Martin’s stomach twisted. “There’ll be more. We can prevent those.”
The supervillain considered him. Martin didn’t let himself wonder what the face under the hood looked like. It probably wasn’t safe for either of them. “Very well, then. Let’s see what we can do together.”
A rush of wind, they reappeared over the hustle and bustle of Canary Wharf. Night Terror looked startled by the sudden presence of noise and world around him. Hopefully he’d get used to it.
“Ready to put on a show?” Martin asked.
He could hear the smirk in the villain’s voice. “What do you think I’ve been doing for the past year?”
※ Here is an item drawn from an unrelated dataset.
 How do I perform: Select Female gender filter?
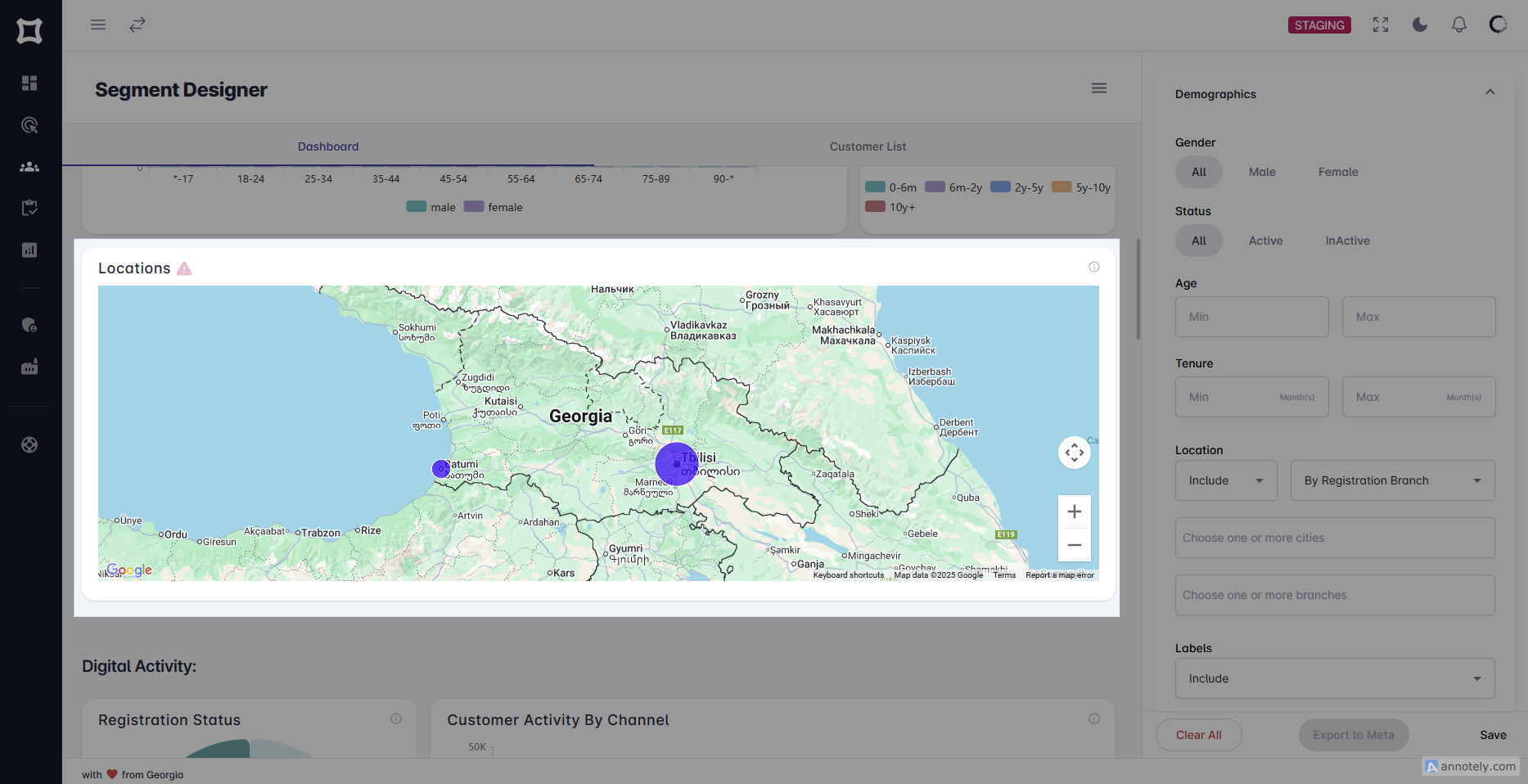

The shadows roiled. Martin could feel the fear billow outward, could hear it in the screams below. He reached for his belt, feeling for Peter’s little perks. The standard kit, or so Peter said—what self-respecting superhero walked into a fight without a little firepower?
“Just tell me what to break,” he said.
“Building behind you, seventh floor,” Night Terror replied. “Front for black-market pharmaceuticals. Did you know they’re developing fear-enhancing drugs to speed up HT development?”
“Not for long,” said Martin.
Night Terror laughed as he lunged, and Martin met him head-on.